Don't show this to the kids unless you want to answer a LOT of questions you didn't think you'd have to answer until… college or something. LOL It's narrated by Samuel L. Jackson (who mentions a time or two that he's not getting paid enough for this) and has Bob Saget (Mr. Tanner of Full House fame) as the lead voice and producer. Which, by the way, if you only know him as Mr. Tanner, he is a dirty, dirty penguin. If you've been disabused of this "Mr. Tanner crap" before (as in maybe… The Aristocrats?!?!) you already know he's a dirty, dirty penguin. Again, not a movie for kids. There is a star studded cast, and I think a lot of friends of friends got in on it. This is actual penguin footage that has been pieced together. I'd recommend you start drinking at the start of the movie, and then keep drinking, 'cause it gets really slow towards the middle/end.


So, there are these penguins. And the males are at the water, eating. And talking about how they have an eating disorder 'cause they binge and then don't eat for 6 months… And now they are getting ready to head back to the main area, 70 miles away so that they can have sex. All except for one. That one wants a meaningful relationship. And they talk about sex. And food. And occasionally bowel movements. And it's, somehow, frickin' hilarious! Up until the middle, but once boy and girl meet, it kinda goes downhill. It's like they wanted to offend everyone that they could and now they've run out of material. (with this group, it seems unlikely, but maybe this is when they passed the bong around the writer's room) And then they thrown in some accidental anal sex (I'm not going to go into the details,) but that's not really funny, either. And then the women leave and the men stay with the eggs, and it's ok funny, but not really.
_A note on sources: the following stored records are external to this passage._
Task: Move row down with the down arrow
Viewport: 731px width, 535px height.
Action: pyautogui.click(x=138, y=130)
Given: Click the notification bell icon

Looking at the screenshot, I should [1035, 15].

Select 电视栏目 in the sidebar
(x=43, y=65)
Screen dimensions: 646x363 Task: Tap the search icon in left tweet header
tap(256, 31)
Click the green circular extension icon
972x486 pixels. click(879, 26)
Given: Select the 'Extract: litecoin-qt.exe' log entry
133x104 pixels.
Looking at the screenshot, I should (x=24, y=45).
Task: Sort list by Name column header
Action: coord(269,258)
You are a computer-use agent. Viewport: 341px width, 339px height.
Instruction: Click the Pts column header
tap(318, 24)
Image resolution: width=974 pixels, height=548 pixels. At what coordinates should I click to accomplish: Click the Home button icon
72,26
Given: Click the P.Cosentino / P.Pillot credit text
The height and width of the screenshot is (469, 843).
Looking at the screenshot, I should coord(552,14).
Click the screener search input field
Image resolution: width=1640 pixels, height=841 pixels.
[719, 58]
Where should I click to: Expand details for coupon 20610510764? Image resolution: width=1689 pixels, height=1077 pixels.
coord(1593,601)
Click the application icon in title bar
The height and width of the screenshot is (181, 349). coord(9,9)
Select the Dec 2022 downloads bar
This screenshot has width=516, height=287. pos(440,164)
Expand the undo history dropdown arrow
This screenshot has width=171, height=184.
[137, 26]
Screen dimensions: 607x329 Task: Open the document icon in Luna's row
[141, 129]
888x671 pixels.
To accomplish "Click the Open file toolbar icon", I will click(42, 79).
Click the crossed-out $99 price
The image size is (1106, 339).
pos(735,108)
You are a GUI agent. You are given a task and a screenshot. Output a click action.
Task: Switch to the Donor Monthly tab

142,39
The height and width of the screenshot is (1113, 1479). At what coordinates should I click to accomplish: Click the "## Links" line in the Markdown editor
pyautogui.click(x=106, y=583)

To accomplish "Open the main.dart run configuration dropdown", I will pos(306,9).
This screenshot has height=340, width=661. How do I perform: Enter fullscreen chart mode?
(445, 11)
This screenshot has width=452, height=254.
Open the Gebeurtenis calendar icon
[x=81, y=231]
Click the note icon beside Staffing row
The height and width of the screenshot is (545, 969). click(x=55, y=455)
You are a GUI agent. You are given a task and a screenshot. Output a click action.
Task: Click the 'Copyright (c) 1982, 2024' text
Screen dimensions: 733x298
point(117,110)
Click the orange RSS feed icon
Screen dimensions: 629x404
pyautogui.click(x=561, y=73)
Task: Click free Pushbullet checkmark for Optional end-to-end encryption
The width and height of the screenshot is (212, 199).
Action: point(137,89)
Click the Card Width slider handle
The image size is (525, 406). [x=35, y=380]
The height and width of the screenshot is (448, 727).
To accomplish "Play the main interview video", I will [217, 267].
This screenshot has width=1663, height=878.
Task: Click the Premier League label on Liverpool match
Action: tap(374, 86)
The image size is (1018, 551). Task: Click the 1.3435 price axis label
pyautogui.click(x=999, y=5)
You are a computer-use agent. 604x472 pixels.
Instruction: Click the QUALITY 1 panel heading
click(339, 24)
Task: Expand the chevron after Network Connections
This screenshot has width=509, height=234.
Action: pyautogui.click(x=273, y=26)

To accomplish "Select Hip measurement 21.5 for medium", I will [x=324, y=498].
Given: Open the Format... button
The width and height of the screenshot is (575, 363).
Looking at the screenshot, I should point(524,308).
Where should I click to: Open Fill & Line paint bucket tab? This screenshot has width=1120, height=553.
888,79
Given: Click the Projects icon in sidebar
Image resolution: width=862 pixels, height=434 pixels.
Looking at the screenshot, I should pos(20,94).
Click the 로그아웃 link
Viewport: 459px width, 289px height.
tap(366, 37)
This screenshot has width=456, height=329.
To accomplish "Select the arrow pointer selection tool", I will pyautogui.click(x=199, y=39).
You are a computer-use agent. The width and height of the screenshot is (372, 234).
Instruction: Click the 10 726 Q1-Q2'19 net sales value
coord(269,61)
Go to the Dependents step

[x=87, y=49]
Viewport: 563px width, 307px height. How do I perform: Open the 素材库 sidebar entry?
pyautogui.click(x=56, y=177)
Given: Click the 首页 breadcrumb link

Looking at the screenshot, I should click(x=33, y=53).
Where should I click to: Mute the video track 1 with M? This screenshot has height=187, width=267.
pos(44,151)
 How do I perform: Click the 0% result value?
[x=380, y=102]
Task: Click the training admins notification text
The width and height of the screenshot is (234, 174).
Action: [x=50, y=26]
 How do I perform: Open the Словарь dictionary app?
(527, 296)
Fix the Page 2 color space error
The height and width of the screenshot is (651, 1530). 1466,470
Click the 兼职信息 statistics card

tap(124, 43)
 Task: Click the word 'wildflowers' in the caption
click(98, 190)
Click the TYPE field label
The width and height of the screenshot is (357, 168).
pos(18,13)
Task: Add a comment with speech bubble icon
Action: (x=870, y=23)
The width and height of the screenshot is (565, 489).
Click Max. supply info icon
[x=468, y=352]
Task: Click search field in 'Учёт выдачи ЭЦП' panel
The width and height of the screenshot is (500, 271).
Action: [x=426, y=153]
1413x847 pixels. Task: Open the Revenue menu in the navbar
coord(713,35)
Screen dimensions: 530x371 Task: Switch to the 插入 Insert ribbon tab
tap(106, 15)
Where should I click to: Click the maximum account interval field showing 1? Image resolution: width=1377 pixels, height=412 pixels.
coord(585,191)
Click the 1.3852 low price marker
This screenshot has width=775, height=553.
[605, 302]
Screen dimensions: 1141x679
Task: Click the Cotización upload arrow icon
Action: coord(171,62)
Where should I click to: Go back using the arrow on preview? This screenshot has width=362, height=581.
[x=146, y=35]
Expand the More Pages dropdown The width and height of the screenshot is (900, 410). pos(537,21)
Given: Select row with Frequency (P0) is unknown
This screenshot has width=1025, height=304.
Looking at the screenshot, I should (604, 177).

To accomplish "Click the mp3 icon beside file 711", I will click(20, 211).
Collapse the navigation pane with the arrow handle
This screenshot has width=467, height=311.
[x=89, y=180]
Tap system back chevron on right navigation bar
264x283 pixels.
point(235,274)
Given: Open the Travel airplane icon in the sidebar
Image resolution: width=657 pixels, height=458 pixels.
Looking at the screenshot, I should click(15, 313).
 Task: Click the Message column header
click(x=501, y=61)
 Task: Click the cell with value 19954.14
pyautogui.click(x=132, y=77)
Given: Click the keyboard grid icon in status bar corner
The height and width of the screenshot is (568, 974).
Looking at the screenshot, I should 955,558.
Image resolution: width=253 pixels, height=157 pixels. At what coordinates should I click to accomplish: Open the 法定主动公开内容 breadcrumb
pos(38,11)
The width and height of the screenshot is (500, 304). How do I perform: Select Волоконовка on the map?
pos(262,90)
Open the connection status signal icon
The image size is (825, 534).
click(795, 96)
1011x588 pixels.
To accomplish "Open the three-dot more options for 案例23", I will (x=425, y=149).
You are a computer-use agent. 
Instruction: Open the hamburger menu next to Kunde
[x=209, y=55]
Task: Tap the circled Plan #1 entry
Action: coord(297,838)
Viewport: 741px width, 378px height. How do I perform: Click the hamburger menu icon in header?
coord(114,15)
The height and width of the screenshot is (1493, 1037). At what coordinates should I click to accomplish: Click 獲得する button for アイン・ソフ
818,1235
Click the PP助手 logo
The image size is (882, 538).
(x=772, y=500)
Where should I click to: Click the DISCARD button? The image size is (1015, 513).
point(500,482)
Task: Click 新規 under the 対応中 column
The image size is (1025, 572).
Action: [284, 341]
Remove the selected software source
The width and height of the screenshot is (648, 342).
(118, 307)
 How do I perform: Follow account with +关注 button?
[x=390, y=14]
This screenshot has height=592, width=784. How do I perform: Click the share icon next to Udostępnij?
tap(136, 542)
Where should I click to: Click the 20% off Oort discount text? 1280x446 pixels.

And then the two friends become friends again, and they talk about getting old and how awesome penguins look when they are old compared to, oh, say, turtles, 'cause have you ever seen a turtle with a walker? AND IT CUTS TO THESE 2 TURTLES HAVING SEX EXCEPT IT LOOKS LIKE ONE IS BEING USED AS A WALKER AND THE MALE TURTLE KEEPS GETTING ALL THESE PORNO FACE CLOSE UPS AND HE'S MAKING FUNNY TURTLE ORGASM FACES AND THE VOICE OVER IS AN OLD GUY GOING "EEEENNNNNHHHH" AND IT'S SO EFFIN FUNNY!!!!

And then it goes back to ok humor.

I recommend that you watch this movie w/ a bunch of friends and a bottle or 3, and start drinking slowly, and then heavier as the movie goes on. Or, stay sober for the first bit, and watch your friends.

No, really, I do recommend this. I have a feeling it may be like that Waiting movie that no one had seen, and then, suddenly, EVERYone in town had seen.